An otherwise ordinary evening was followed by tragedy and heroism in the early morning hours of April 11, 1877. The elegant Italianate style six story Southern Hotel, almost a football field in length faced Walnut St. in downtown St. Louis. At about twenty minutes after one in the morning, a fire was discovered in the basement. Notification of the fire department was delayed by upwards of ten minutes due to a lost key to the fire alarm box, allowing the fire to spread to the upper floors via vertical shafts.
The first alarm brought six engine and two truck companies for the fire which ultimately would go to three alarms and requirel the response of every piece of apparatus in the city. The first arriving ladder company, a “Skinner Escape Truck,” was led by Foreman Phelim O’Toole. O’Toole was an Irish immigrant who was hired by the St. Louis Fire Department at the age of 18, about ten years before that night.
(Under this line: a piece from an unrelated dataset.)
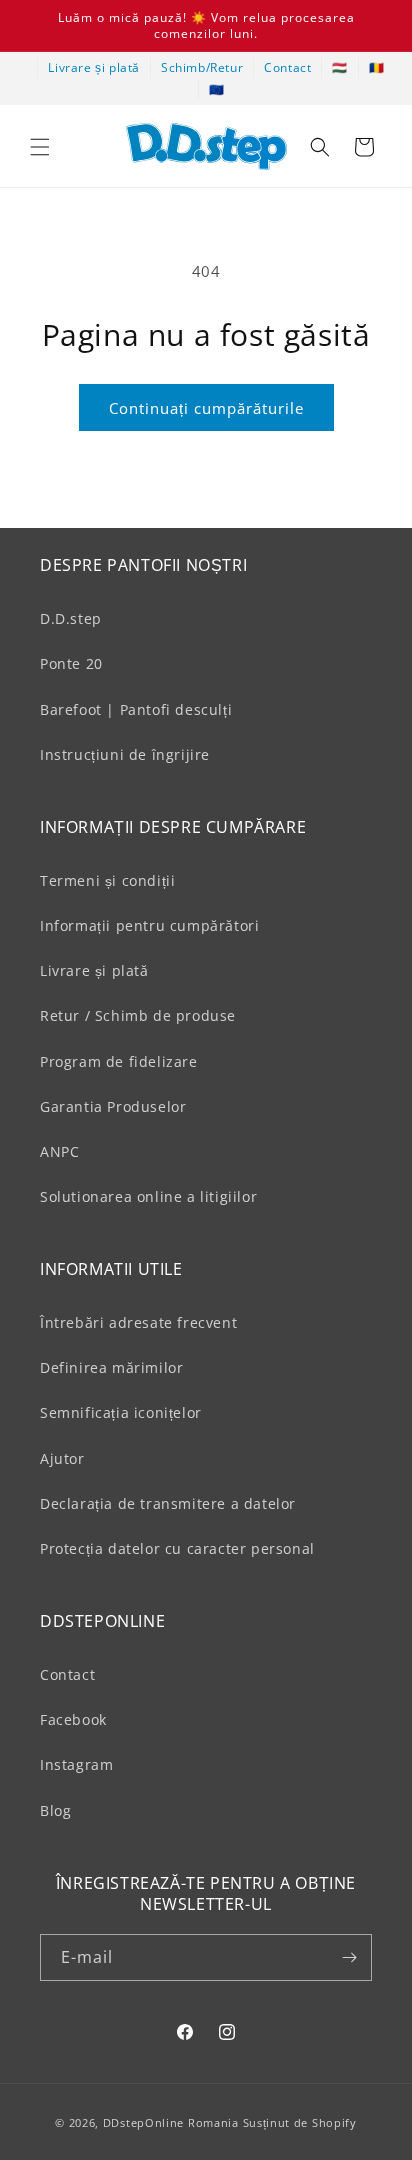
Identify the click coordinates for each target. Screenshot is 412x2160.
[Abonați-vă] (349, 1957)
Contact (287, 67)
Upon arrival, O’Toole noted fire on the upper floors and almost a dozen occupants yelling from windows. Positioning the truck was difficult due to obstructions, but when in the best position possible, they extended the ladder and O’Toole began to climb. Fully extended, Phelim found himself five feet short of the 6th floor window sill.
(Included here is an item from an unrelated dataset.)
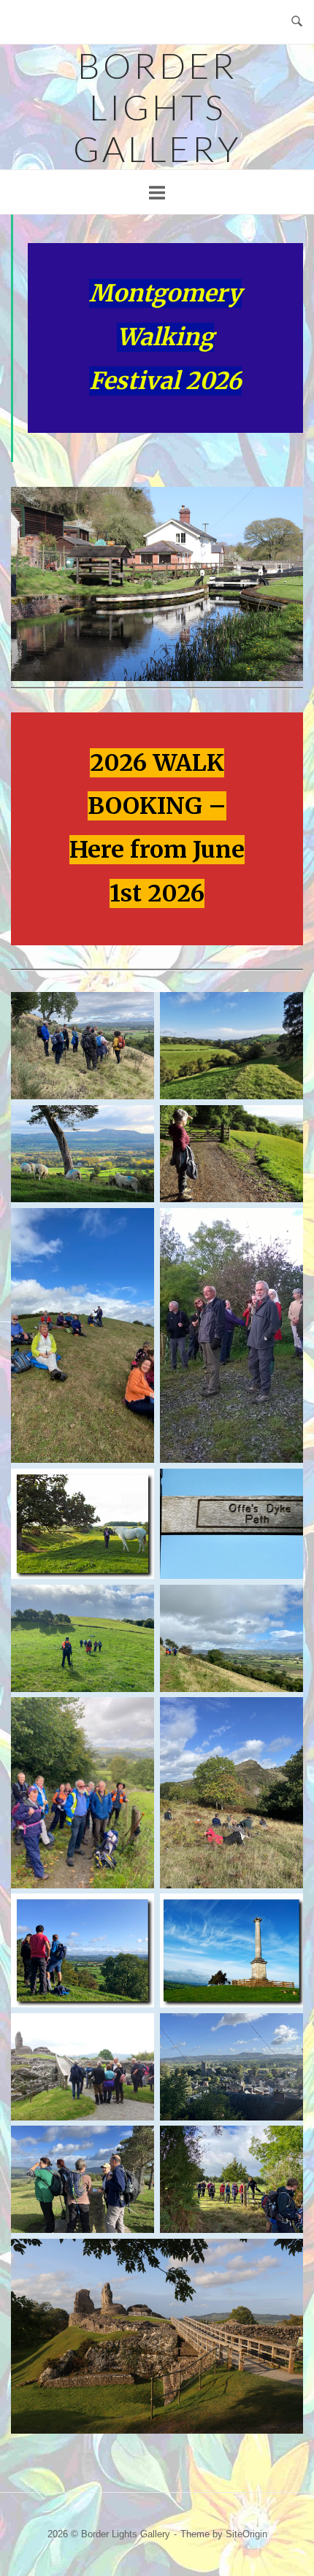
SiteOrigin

Accounts vary some, but by most, O’Toole had the occupants tie bed sheets together as a rope, securing their end to a bedframe, and then lower the other end from the window. He swung out on a rope from the ladder tip to the dangling bed sheets, and climbed to the upper window sill, and began to lower the victims to firefighters on the waiting ladder. Moving from window to window, he is credited with saving over a dozen people. Conditions continued to deteriorate, but the last reachable victim was removed just before the building collapsed, taking twenty one remaining occupants with it.
It was following the Southern Hotel fire that the Pompier Corps of the St. Louis Fire Department was developed. Pompier Corps
O’Toole received a $500 award from the city, which he donated to assist orphans. This was a sizable sum when compared to his monthly salary of $75.00.
The Southern Hotel was not O’Toole’s last experience at the end of a rope. A serious fire erupted in the dome of the County Courthouse. Phelim climbed the dome with an axe, rope, and hoseline. After chopping through the roof, he tied off the rope and entered through the hole. Dangling from the rope, he attacked the fire with the handline.
Shortly after, on July 6, 1880, O’Toole died in the line of duty. It was not another dramatic scene, but a “routine” cellar fire in a vacant house. He entered the building with a hand held extinguisher, and when he began to operate it, the casing exploded, pieces tearing into his chest, fatally injuring him at 32 years of age.